Generalising regular expressions to stack machines & all machines

whopkins@alpha2.csd.uwm.edu (Mark William Hopkins)
20 Sep 2001 00:24:12 -0400

          From comp.compilers

Related articles
Generalising regular expressions to stack machines & all machines whopkins@alpha2.csd.uwm.edu (2001-09-20)
Re: Generalising regular expressions to stack machines & all machines joachim_d@gmx.de (Joachim Durchholz) (2001-10-06)
| List of all articles for this month |
From: whopkins@alpha2.csd.uwm.edu (Mark William Hopkins)
Newsgroups: comp.compilers
Date: 20 Sep 2001 00:24:12 -0400
Organization: University of Wisconsin - Milwaukee, Computing Services Division
Keywords: parse, DFA
Posted-Date: 20 Sep 2001 00:24:12 EDT

From: Chris F Clark <world!cfc@uunet.uu.net>
>> By the way, I was very impressed that the regular expressions have
>> remained practically unchanged for a so long time.


Context free expressions are the objects you're seeking. Tentative
efforts were made to erect a theory of CFE's in the early 1970's but
this fell flat. I successfully resurrected the whole enterprise in
the late 1980's and early 1990's.


>Now, regular expressions (RE's) haven't seemed to advance in a long
>time because it has been proven that all regular expressions can be
>reduced to simple FSM's and vice-versa...


The reason for the lack of advancement was a shift in focus that took
place in the 1960's away from the mathematical and algebraic
underpinnings of formal language and automata theory to a more
procedural point of view.


It's only recently that progress has been had once again at the
foundation, particularly with recent development in areas related to
Kleene algebra.


See Kozen's web site at www.cs.cornell.edu/kozen.


There is also an extensive (but unpublished) literature originated by
me posted here and elsewhere (comp.theory, sci.math.research) on the
general issue. A few references are at


www.csd.uwm.edu/~whopkins


which is in flux again. This outlines key aspects of the more general
'Algebraic Approach'.


In the original spirit of the people who came up with the concepts of BNF
and context-free grammars, a grammar is algebraically a system of fixed
point equations whose 'solution' defines the language expression, itself.
Part of the hangup is that they originally got this conception wrong.
In place of


                            Grammar = System of Equations


it should have read


                            Grammar = System of Inequalities


And in place of


                            Language = Fixed point solution to the system


(with all its problems associated with non-uniqueness which held them up
seriously at the time), it should read:


                            Lanugage = LEAST fixed point solution to the system


This is a generalization, since the least solution to the system of
inequalities will also be a solution to the corresponding system of
equations.


I'll show below how this concept leads you directly to the notation and
calculus for context free expressions.

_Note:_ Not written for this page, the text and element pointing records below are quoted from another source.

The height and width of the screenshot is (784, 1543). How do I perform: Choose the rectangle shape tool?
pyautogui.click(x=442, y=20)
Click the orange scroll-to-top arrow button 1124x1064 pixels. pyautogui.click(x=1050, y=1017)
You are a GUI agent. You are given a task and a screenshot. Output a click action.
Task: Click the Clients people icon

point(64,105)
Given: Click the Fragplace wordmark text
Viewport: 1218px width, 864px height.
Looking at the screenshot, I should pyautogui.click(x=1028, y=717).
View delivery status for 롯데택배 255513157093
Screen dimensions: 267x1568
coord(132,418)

The developments are general and
applicable to any N-stack automaton/machine; and so comprise a general
notation for Turing computeable language/translations (since Turing
machines are 2 stack machines).


Language expressions for given language families are direct generalisations
of regular expressions which reside in a non-trivial algebra. Regular
expressions, themselves, comprise a 'free' algebra. More generally, you
can define 'rational expressions' for any algebra M with the properties


                  M has a product with properties (ab)c = a(bc); a1 = a = 1a


The rational expressions R(M) will then consist of the subsets formed
from the finite subsets by applications of the operators:


                          AB = { ab: a in A, b in B }
                          A+B = A union B
                          A* = {1} union A union AA union AAA ...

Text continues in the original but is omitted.